◆ REQUIRED ACTION: Beneath this instruction is a listing. Transcribe from it only the stretch from the line with "You are a computer-use" through the line with "Instruction: Open the Share icon in toolbar", both end lines included, exactly as written.

◆ DATA UNDER STUDY:
^^^^

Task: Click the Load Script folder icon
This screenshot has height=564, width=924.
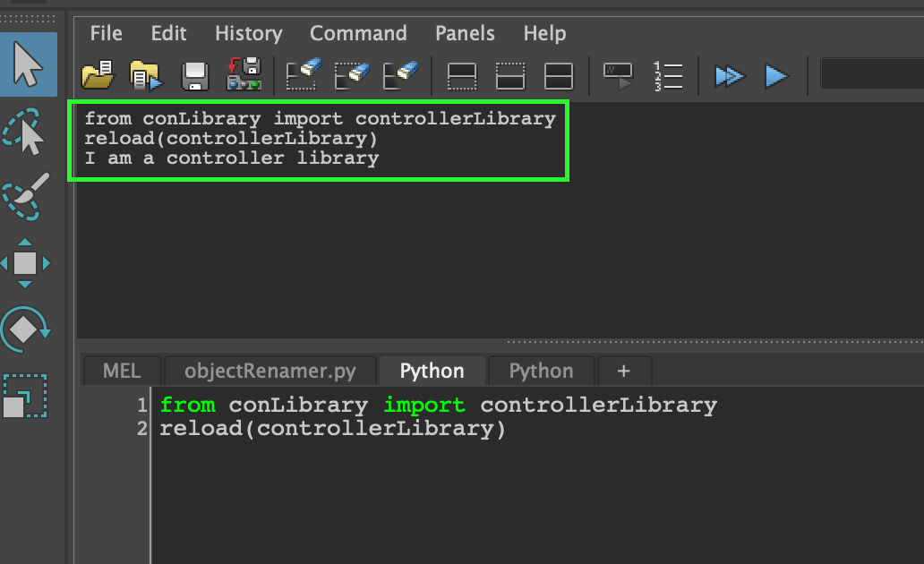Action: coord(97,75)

^^^^

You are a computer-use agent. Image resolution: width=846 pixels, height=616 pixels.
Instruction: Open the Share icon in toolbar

^^^^

◆ RESULT FOR THIS TASK:
You are a computer-use agent. Image resolution: width=846 pixels, height=616 pixels.
Instruction: Open the Share icon in toolbar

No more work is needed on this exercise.